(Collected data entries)

....................

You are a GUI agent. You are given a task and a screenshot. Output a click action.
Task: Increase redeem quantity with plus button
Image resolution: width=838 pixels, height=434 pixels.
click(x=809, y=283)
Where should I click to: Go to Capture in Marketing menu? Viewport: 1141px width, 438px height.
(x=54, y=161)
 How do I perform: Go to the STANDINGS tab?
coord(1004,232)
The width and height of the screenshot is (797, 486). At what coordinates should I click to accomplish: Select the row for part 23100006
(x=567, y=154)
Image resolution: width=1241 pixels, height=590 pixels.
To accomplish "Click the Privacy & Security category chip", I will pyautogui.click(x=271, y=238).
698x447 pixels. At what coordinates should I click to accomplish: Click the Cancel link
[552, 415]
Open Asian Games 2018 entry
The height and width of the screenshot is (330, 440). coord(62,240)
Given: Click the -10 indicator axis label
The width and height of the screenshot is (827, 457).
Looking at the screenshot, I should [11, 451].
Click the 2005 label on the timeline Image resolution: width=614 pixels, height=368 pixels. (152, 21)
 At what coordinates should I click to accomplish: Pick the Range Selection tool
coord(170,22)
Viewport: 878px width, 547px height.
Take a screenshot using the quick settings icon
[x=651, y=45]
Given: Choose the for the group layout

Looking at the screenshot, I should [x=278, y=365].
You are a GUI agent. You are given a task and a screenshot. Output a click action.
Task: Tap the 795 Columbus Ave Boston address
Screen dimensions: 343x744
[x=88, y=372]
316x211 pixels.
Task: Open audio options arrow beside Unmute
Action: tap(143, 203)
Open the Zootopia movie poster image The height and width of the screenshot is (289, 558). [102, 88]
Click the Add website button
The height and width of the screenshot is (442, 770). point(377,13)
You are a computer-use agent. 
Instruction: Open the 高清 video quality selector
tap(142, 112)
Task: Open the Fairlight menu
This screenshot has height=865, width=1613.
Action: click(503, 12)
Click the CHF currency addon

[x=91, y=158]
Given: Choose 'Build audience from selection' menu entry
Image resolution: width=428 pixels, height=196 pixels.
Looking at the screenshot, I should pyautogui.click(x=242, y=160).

....................

■ **ASSIGNMENT**
The records above must be written out again exactly.

■ **RESULT**
You are a GUI agent. You are given a task and a screenshot. Output a click action.
Task: Increase redeem quantity with plus button
Image resolution: width=838 pixels, height=434 pixels.
click(x=809, y=283)
Where should I click to: Go to Capture in Marketing menu? Viewport: 1141px width, 438px height.
(x=54, y=161)
 How do I perform: Go to the STANDINGS tab?
coord(1004,232)
The width and height of the screenshot is (797, 486). At what coordinates should I click to accomplish: Select the row for part 23100006
(x=567, y=154)
Image resolution: width=1241 pixels, height=590 pixels.
To accomplish "Click the Privacy & Security category chip", I will pyautogui.click(x=271, y=238).
698x447 pixels. At what coordinates should I click to accomplish: Click the Cancel link
[552, 415]
Open Asian Games 2018 entry
The height and width of the screenshot is (330, 440). coord(62,240)
Given: Click the -10 indicator axis label
The width and height of the screenshot is (827, 457).
Looking at the screenshot, I should [11, 451].
Click the 2005 label on the timeline Image resolution: width=614 pixels, height=368 pixels. (152, 21)
 At what coordinates should I click to accomplish: Pick the Range Selection tool
coord(170,22)
Viewport: 878px width, 547px height.
Take a screenshot using the quick settings icon
[x=651, y=45]
Given: Choose the for the group layout

Looking at the screenshot, I should [x=278, y=365].
You are a GUI agent. You are given a task and a screenshot. Output a click action.
Task: Tap the 795 Columbus Ave Boston address
Screen dimensions: 343x744
[x=88, y=372]
316x211 pixels.
Task: Open audio options arrow beside Unmute
Action: tap(143, 203)
Open the Zootopia movie poster image The height and width of the screenshot is (289, 558). [102, 88]
Click the Add website button
The height and width of the screenshot is (442, 770). point(377,13)
You are a computer-use agent. 
Instruction: Open the 高清 video quality selector
tap(142, 112)
Task: Open the Fairlight menu
This screenshot has height=865, width=1613.
Action: click(503, 12)
Click the CHF currency addon

[x=91, y=158]
Given: Choose 'Build audience from selection' menu entry
Image resolution: width=428 pixels, height=196 pixels.
Looking at the screenshot, I should pyautogui.click(x=242, y=160).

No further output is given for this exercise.